Unruhe bei den Fernseh-Magazinen

Ein Versprechen, das nicht überall gut angekommen ist. Jüngste Vorgänge bei den Magazinen im Fernsehen liefen gar nicht respektvoll und transparent ab – es geht um die Hauptabteilung mit Sendungen wie Report, Schauplatz, Eco und auch dem tagesaktuellen Konsumenten-Magazin Konkret. Barbara Toth vom "Falter" sagt über diese Sendungen: "Die Magazine sind neben der ZIB2 und neben so wichtigen Sendungen wie #doublecheck ein bisschen wie die interne Revision im ORF. Das sind einfach die kritischen Magazine, die kritischen Sendungen, wo auch investigativ gearbeitet wird und wo man sich nichts dreinreden lässt."

Weißmann und Groiss schufen Tatsachen

Jetzt hat die neue ORF-Führung aber dreingeredet: Das Magazin Konkret wird "verschoben" - samt Personal, Budget und Sendungschef zur ORF2 Info, die unter anderem die ZIB-Sendungen macht. Die Redakteurinnen und Redakteure der Magazine haben protestiert, vor allem gegen die Vorgangsweise: Team und Sendungschef sind von Generaldirektor, Programmdirektorin und Channel-Manager Anfang Dezember vor vollendete Tatsachen gestellt worden. Mit 1. Jänner werde das umgesetzt, hieß es. Nach den Protesten gibt es eine Fristverlängerung bis 1. Februar.

Eine Unbequeme wird Magazin-Chefin

Ob Konkret zu den tagesaktuellen Sendungen besser passt oder zu den Magazinen, das wird unterschiedlich gesehen. Dass das Ganze passierte, bevor die Leitung der Hauptabteilung neu vergeben war, nährt freilich die Gerüchte, es gehe nicht um die Sache. Lisa Totzauer, die eine Unbequeme ist und bei der ORF-Wahl als Gegenkandidatin zu Weißmann und Wrabetz aufgezeigt hat, wird mit 10. Jänner Magazine-Chefin. Der Generaldirektor hat sie am Dreikönigstag mit einer Woche Verspätung bestellt.
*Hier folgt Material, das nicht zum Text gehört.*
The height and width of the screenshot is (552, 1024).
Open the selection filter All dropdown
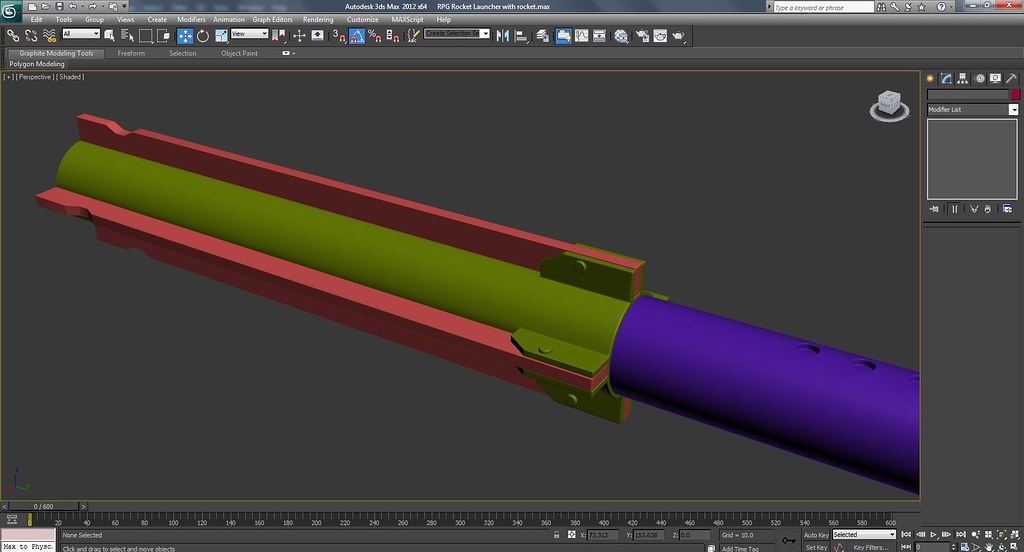(81, 34)
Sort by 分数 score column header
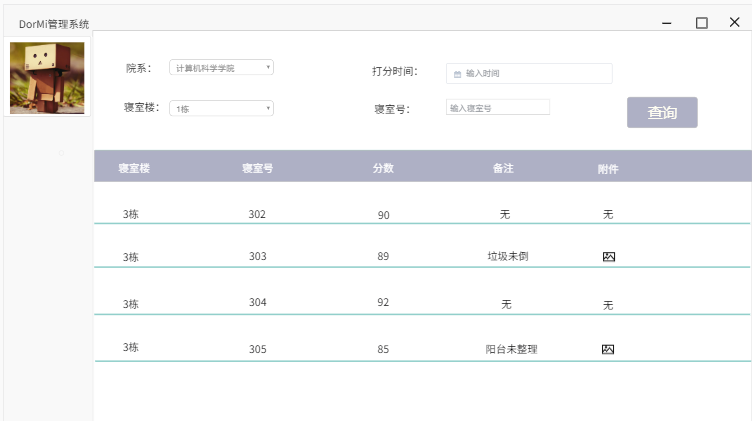Viewport: 752px width, 421px height. (383, 169)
Und immer wieder blühen die Gerüchte

Totzauer hat in den Hearings am besten abgeschnitten und unter anderem die ZIB-Chronik-Leiterin Claudia Lahnsteiner ausgestochen. Die soll jetzt - laut Standard "im Gegenzug" - das Magazin Konkret dazubekommen, eine willkommene personelle Verstärkung für die ZIB - was die Konkret-Leute als Schwächung ihrer Sendung sehen. Andere sehen es auch als den Versuch, die Weißmann-Gegenspielerin Totzauer - wenn sie auf dem Posten schon nicht zu verhindern war - nicht zu groß werden zu lassen.